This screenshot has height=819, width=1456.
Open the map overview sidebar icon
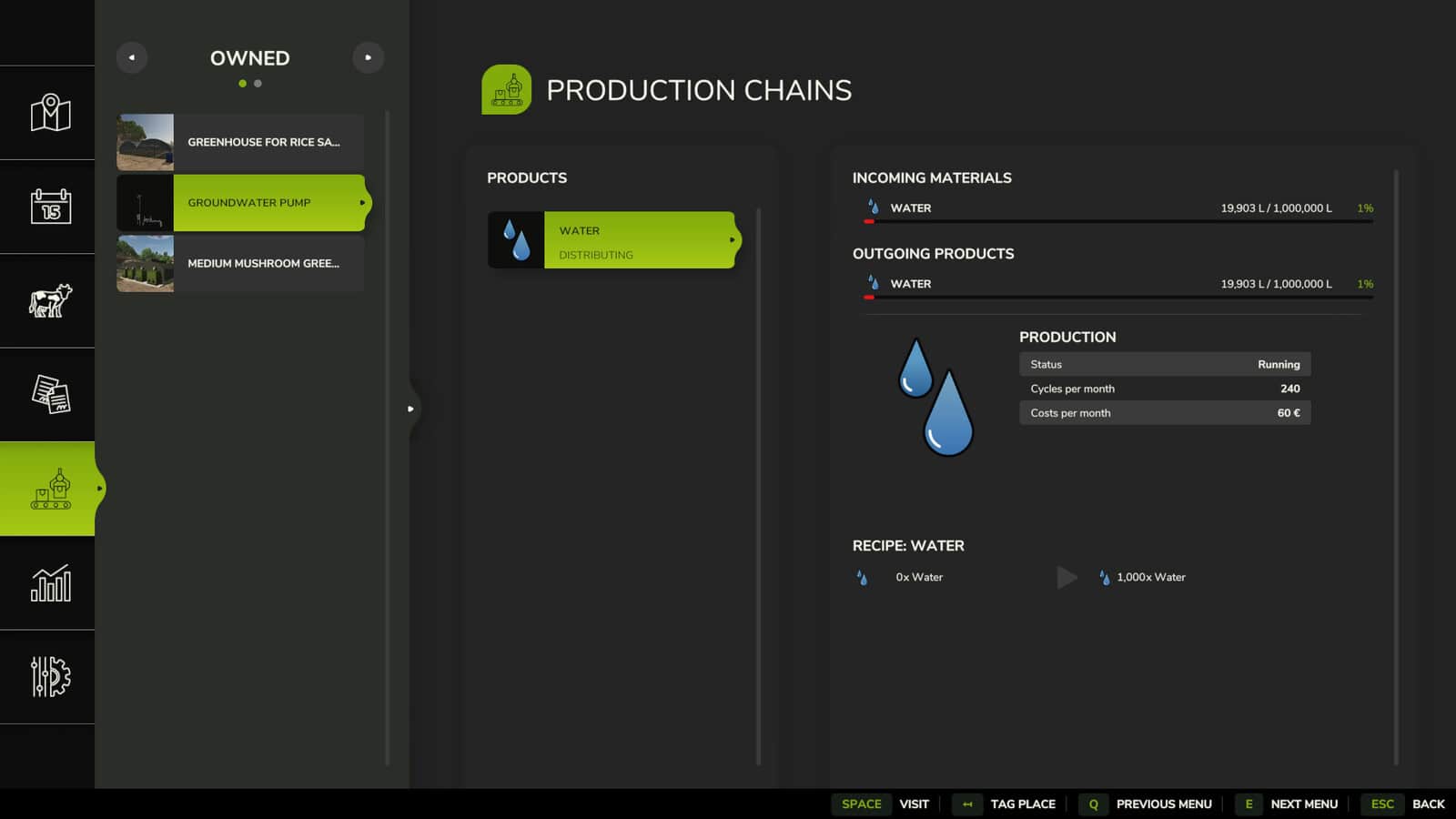50,113
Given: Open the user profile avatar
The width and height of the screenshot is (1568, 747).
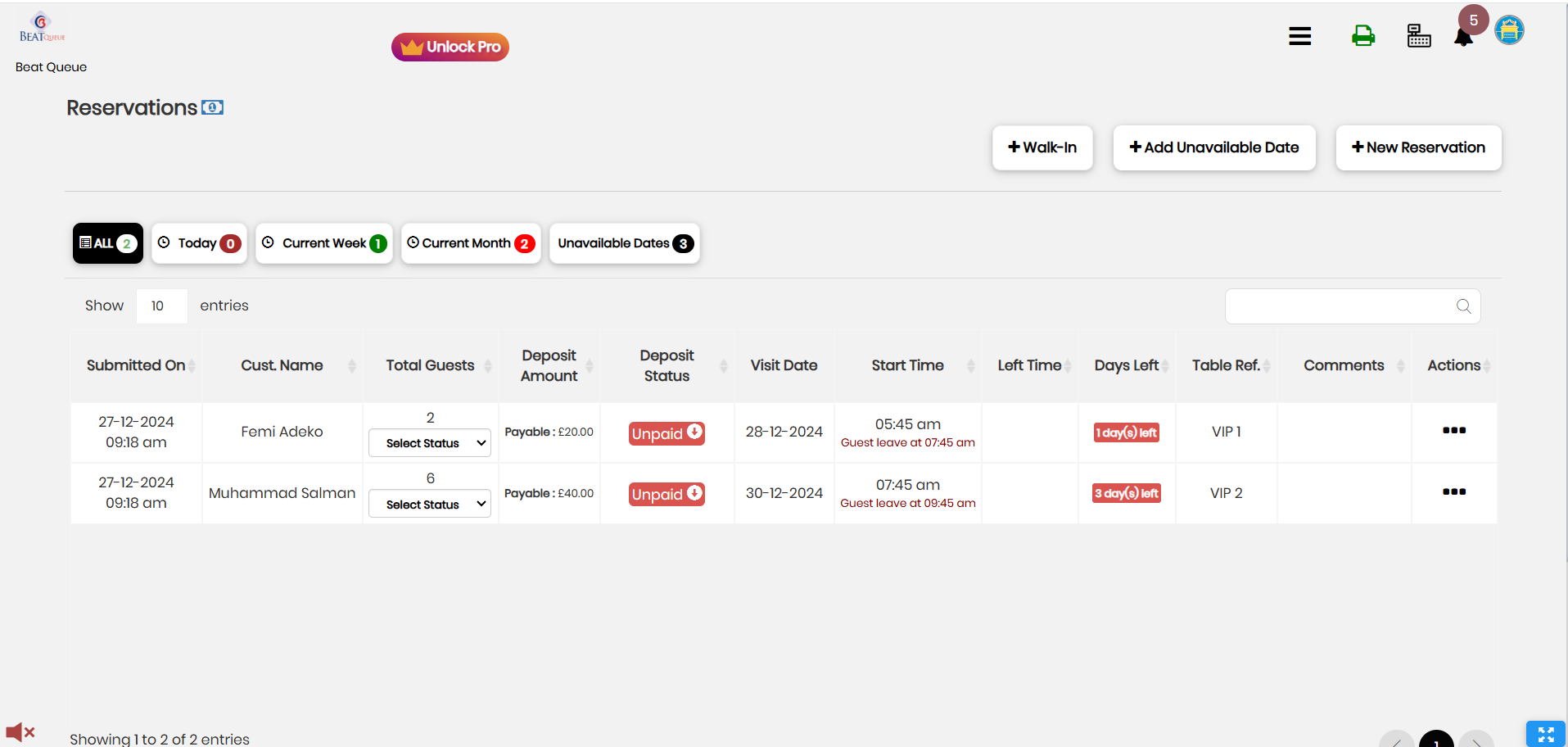Looking at the screenshot, I should [x=1509, y=31].
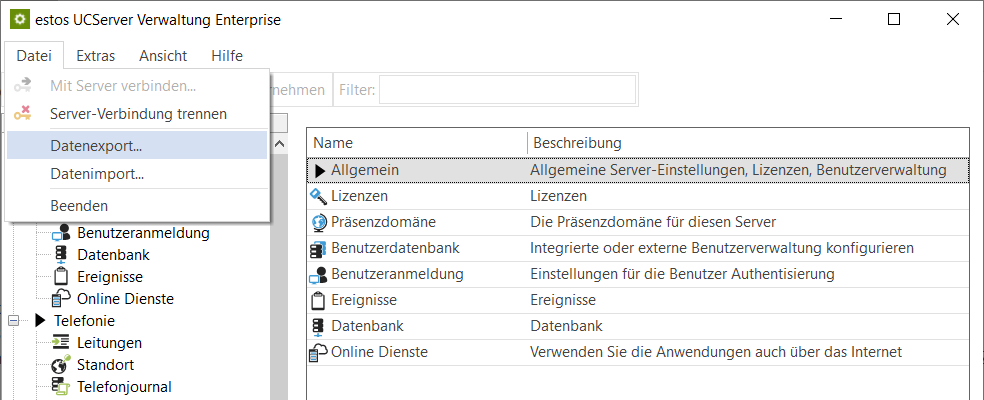Open the Hilfe menu
Image resolution: width=984 pixels, height=400 pixels.
pyautogui.click(x=227, y=56)
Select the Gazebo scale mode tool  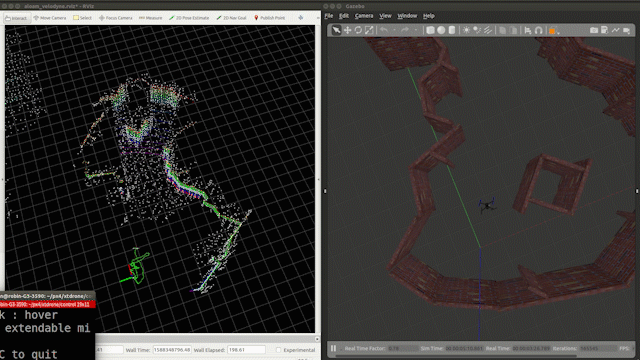pyautogui.click(x=369, y=30)
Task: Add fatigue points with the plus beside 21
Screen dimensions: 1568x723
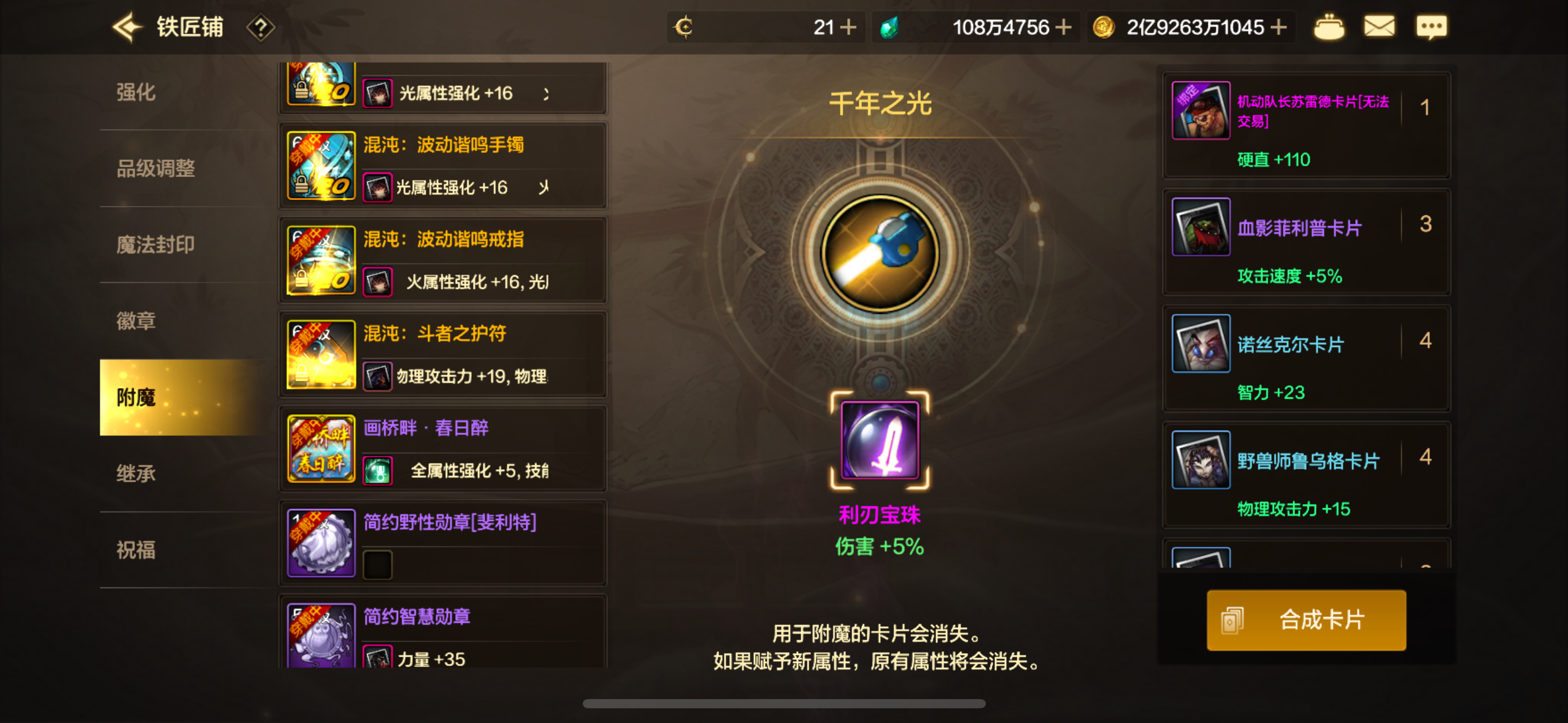Action: [x=848, y=27]
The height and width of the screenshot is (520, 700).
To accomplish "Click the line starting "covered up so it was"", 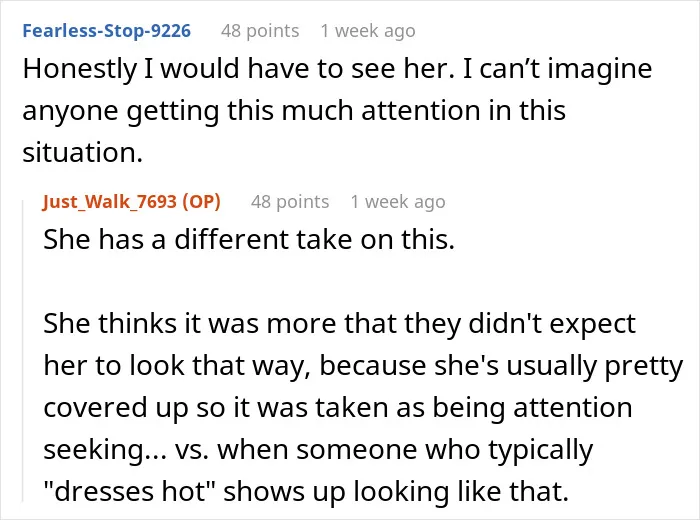I will [x=338, y=407].
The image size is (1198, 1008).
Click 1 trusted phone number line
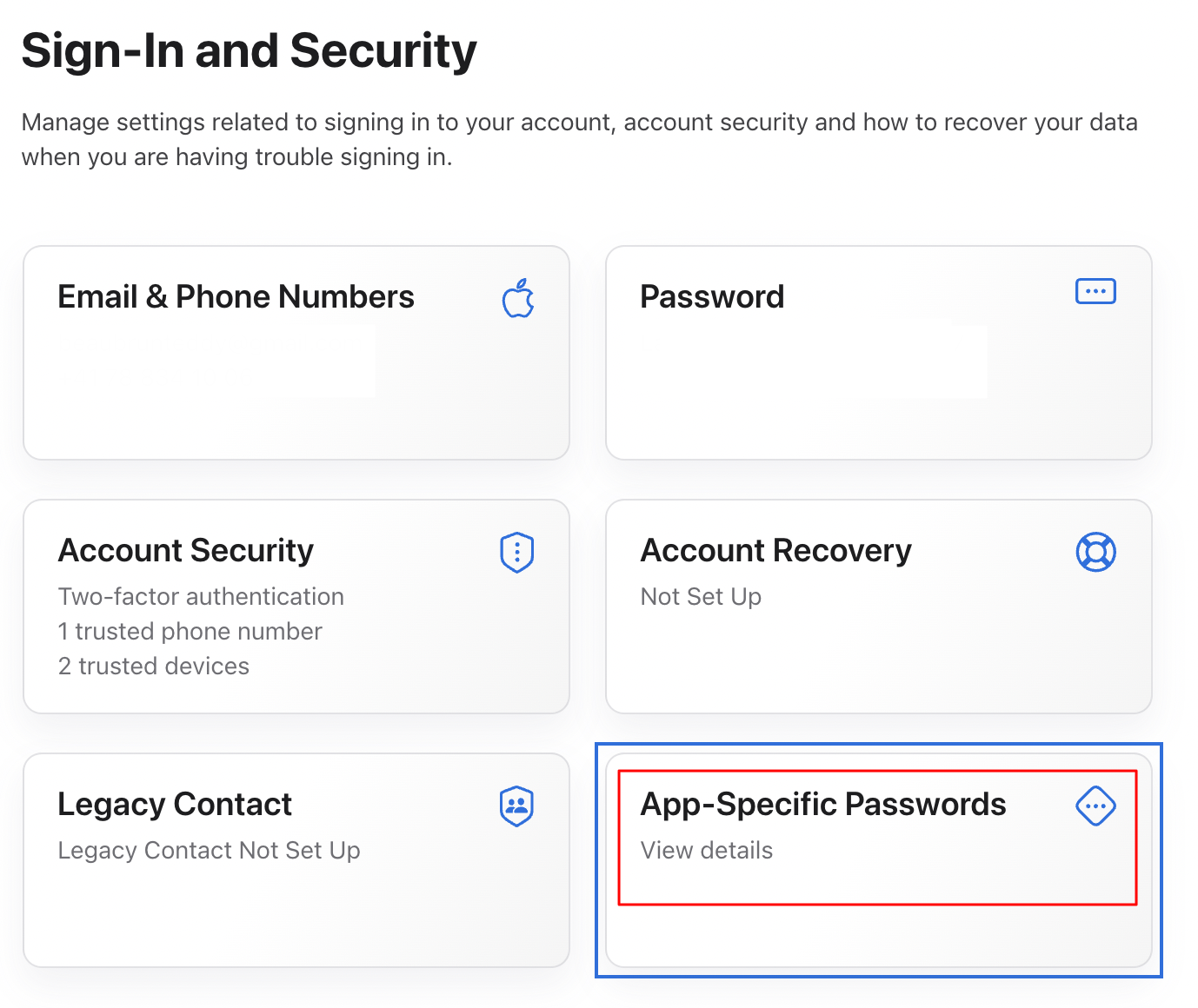[190, 632]
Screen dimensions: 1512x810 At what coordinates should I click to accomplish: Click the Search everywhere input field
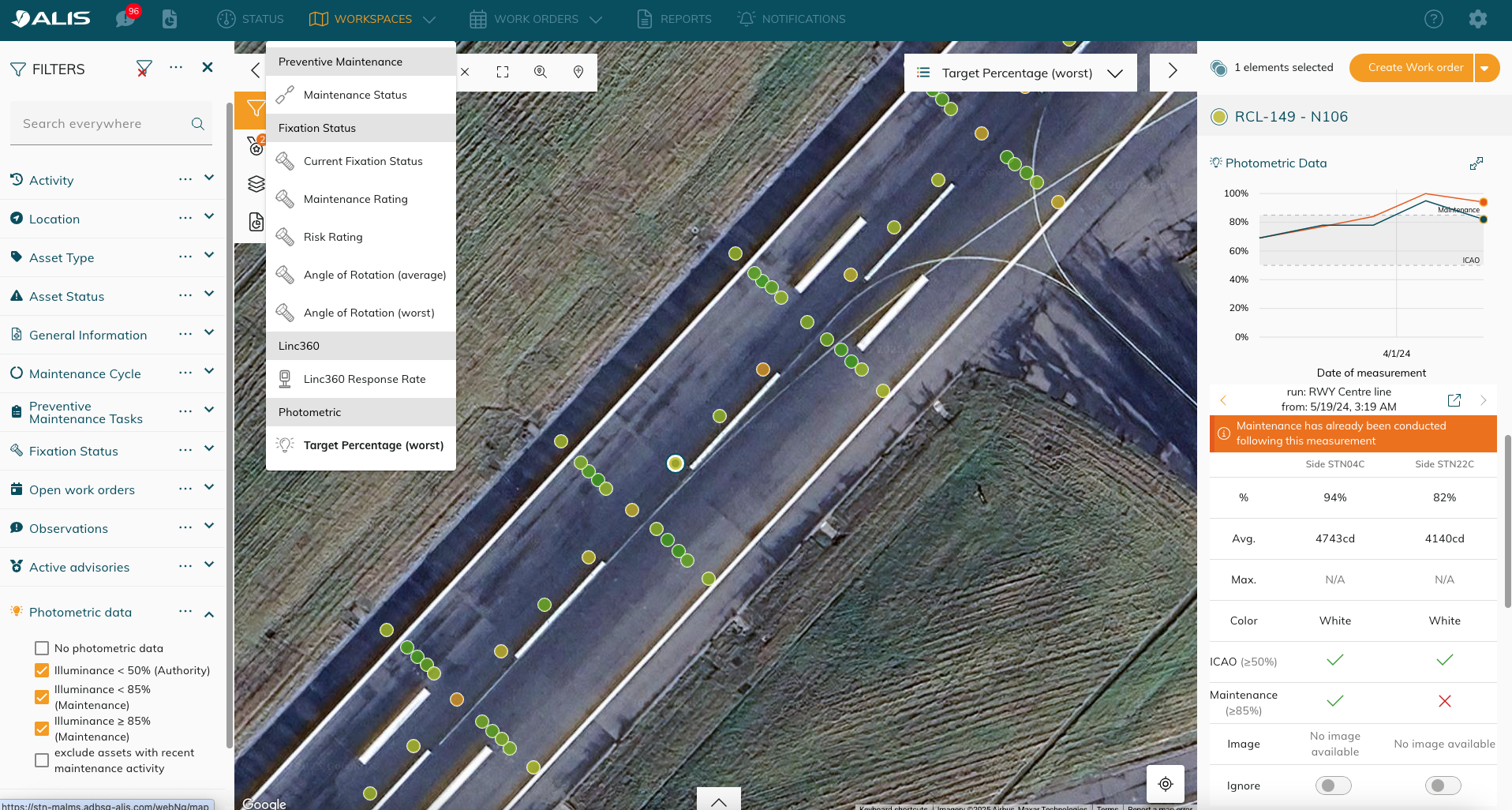(103, 124)
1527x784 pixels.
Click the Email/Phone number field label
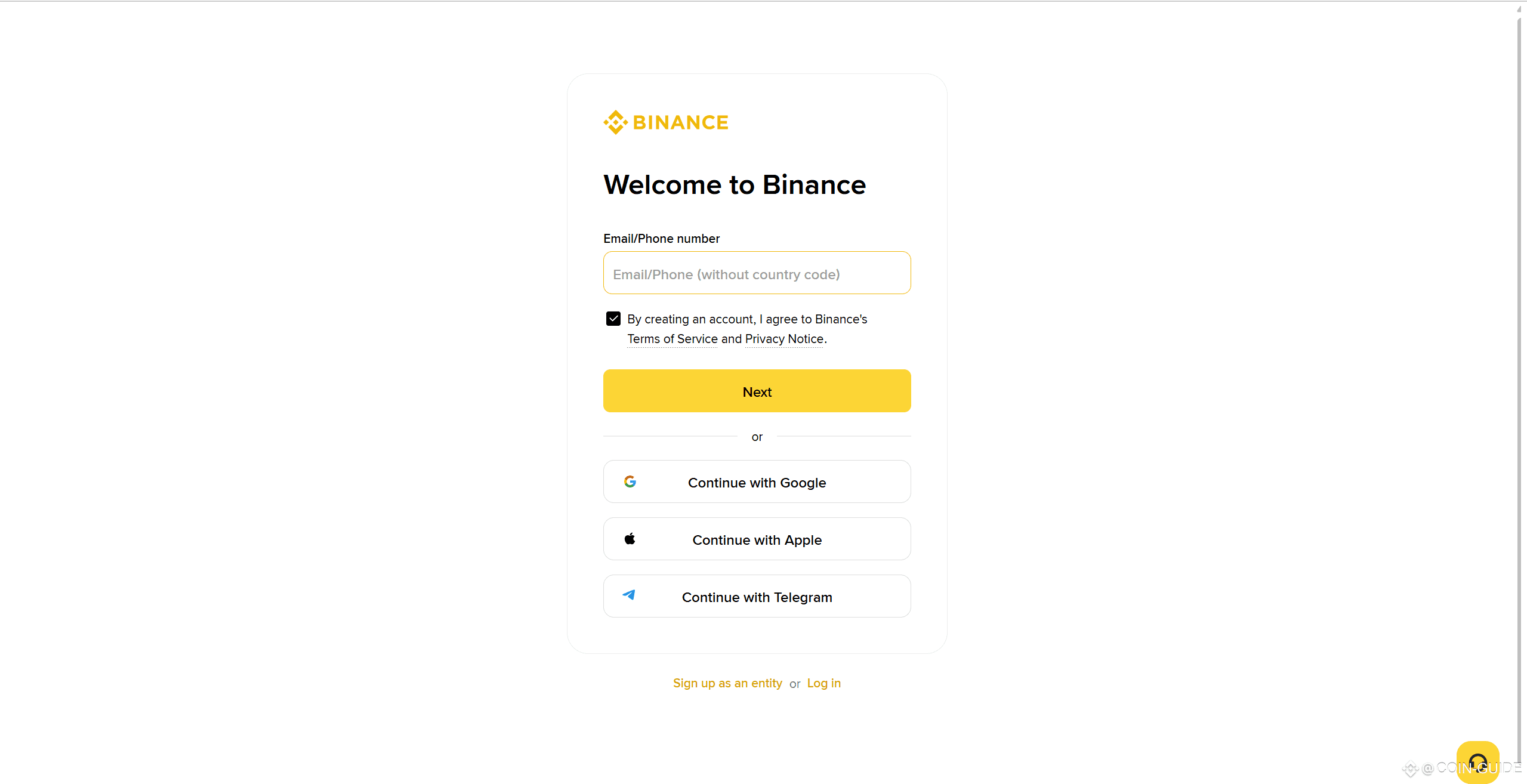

- **Given problem**
Copy word for word the lines of the records from the one containing "Screen dimensions: 1512x810" through the end of the records, inclusive, and leave the pictures out.

- **Exercise response**
Screen dimensions: 1512x810 At what coordinates should I click to accomplish: Click the Search everywhere input field
(103, 124)
1527x784 pixels.
Click the Email/Phone number field label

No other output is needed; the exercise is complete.